La matrice della noia e della paura
Uno degli argomenti cruciali di questo blog è il fatto che la bici è speciale perché aiuta ad avere uno sguardo nuovo sulle cose. Non saprei dire come mai proprio in bici capitano queste epifanie, ma a me capitano più spesso in bici che a piedi o in macchina.

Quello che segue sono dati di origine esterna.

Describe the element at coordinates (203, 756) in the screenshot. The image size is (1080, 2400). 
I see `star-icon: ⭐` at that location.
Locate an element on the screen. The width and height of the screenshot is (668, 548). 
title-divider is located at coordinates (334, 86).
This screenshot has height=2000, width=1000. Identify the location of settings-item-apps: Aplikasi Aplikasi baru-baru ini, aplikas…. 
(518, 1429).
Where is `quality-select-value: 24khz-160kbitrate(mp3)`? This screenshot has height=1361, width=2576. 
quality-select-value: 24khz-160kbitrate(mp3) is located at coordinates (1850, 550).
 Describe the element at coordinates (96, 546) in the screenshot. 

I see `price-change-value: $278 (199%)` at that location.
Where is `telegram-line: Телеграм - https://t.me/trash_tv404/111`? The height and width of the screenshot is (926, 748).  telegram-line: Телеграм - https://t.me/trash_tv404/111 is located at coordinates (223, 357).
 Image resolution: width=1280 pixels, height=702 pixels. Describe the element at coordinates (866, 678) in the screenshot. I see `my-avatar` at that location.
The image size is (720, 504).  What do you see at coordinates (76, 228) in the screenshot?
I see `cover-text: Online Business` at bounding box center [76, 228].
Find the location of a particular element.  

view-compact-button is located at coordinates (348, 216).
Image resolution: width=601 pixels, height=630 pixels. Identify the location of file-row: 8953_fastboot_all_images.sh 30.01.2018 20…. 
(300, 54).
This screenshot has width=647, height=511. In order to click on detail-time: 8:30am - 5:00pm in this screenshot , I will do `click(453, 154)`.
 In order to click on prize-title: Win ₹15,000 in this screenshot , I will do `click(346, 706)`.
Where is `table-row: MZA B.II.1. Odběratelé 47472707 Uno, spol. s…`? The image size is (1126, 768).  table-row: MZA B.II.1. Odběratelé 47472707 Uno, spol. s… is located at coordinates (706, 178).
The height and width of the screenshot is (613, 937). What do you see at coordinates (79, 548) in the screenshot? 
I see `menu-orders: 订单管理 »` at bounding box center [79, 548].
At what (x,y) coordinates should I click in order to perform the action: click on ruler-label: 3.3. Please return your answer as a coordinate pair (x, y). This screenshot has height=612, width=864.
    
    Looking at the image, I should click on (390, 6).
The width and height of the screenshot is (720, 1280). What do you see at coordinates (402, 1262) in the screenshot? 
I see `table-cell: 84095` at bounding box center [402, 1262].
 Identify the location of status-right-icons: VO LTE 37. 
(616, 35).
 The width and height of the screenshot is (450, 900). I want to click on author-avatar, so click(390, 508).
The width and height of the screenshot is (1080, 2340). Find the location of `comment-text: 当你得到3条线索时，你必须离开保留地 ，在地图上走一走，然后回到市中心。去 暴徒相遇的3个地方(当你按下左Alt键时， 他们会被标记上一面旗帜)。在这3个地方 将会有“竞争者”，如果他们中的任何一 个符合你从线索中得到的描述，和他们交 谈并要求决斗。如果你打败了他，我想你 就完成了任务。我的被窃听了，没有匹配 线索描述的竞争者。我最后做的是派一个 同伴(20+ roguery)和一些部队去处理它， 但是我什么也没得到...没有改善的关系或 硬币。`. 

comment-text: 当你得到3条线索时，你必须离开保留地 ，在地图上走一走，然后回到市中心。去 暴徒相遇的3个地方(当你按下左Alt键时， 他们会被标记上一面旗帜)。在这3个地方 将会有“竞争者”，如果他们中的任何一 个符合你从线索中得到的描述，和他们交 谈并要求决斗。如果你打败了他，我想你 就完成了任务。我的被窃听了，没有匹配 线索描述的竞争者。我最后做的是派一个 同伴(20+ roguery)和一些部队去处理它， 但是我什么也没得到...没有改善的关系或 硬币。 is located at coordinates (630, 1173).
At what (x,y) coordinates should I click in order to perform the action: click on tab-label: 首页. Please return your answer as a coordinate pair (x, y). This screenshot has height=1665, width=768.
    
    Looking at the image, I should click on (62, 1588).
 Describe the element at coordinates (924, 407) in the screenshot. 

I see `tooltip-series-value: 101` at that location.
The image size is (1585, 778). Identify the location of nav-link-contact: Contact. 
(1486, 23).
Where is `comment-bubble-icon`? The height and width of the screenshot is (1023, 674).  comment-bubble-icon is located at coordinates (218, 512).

Sono uscita in bici nel primo pomeriggio e mi sono diretta verso Mongardino. Per togliermi prima da traffico e smog ho imboccato via Nugareto, una strada che strappa con salite molto ripide. Passa in mezzo a boschi e radure, e a qualche gruppo di case sparse. Il cielo era coperto e grigio, e c’era un po’ di bruma. Per distrarmi dalla salita ho acceso un po’ di musica, ma l’ho spenta subito perché avevo bisogno di monitorare la situazione con tutti i miei sensi.
C’era qualcosa di intrigante in quel paesaggio spoglio, un’asprezza arcaica e un tantino intimidente. Passando sotto a una radura ho visto un recinto ricavato da un gruppo di alberi circondati con una rete fitta, e mi sono chiesta se servisse a tenerci un animale. Forse per il colore del cielo e l’aspetto da brughiera dei dintorni mi sono figurata che fosse il recinto del mastino dei Baskerville. Ho anche abbassato la testa per cercare di vedere le zampe sotto alla rete, ma purtroppo non c’era nessuno. O forse non l’ho visto io. Poco dopo il bosco, altre due case sparse, una sopra la strada e una sotto, all’incrocio con un’altra strada che tornava in giù per i calanchi. Ho guardato incuriosita il cortile deserto, le finestre chiuse, una specie di edicola di pietra presso il cancello, e anche quel vecchio casolare mi ha stuzzicato l’immaginazione.
Così mi sono resa conto che la matrice della noia è anch’essa dentro gli occhi con cui guardiamo le cose. Tante volte crediamo di conoscere ciò che ci circonda e non gli diamo la possibilità di stuzzicarci e sorprenderci. Poi andiamo in viaggio da qualche parte, ammiriamo panorami, edifici, genti e culture e ci diciamo “ecco, questo sì che è interessante!”. E indubbiamente lo è, ma forse lo è proprio perché lo stiamo guardando con uno sguardo aperto e in cerca di novità e di sorprese.
Mongardino, seriamente? Una frazione di Sasso Marconi, un noioso frammento del cortile di casa. Ci vengo solo perché siamo in inverno ed è vicino e adatto a un giro breve, ma non gli darei un soldo bucato. E invece, tutto al contrario. Mi sono goduta il panorama selvaggio e ho dato il beneficio del dubbio ai suoi abitanti, mi sono chiesta quali e quante storie avrebbero da raccontare.
Così ho pensato ai sentimenti della noia e della paura come ai due estremi di uno spettro accomunati dal fatto di essere generati da un’attitudine passiva o reattiva alle cose “note” e a quelle “ignote”. Infatti a volte mi è anche capitato il contrario, che pure davanti a uno spettacolo perfetto non ci ho ricavato soddisfazione o meraviglia.
La strada continuava a salire, così ho usato utilmente il mio tempo per disegnarmi nella mente la matrice della noia e della paura, che riporto qui:
Spiegazione dello schema: ci sono due tipi di situazioni, e due tipi di atteggiamenti. Ci sono le situazioni “note” (o presunte tali) e le situazioni “ignote”. La nostra risposta emotiva a queste situazioni dipende dallo sguardo con cui le guardiamo. Il problema è che lo sguardo che il più delle volte ci viene di istinto è “reattivo”, parte dai nostri preconcetti e tende a confermarli. Conosco questo posto, non mi dice niente. Conosco questa persona, non mi interessa. E all’estremo opposto dello spettro, l’atteggiamento reattivo davanti all’ignoto è di diffidenza, senso di minaccia: e da qui il sentimento della paura.
Lo sguardo proattivo invece guarda tutto con curiosità, cerca il dettaglio nuovo e interessante in quello che vede anche se lo conosce già, e cerca come può rispondere attivamente alla situazione ignota, invece di farsi travolgere dalla paura.
Credits: la distinzione tra essere reattivi e proattivi viene dal libro di Stephen R. Covey, The 7 habits of highly effective people.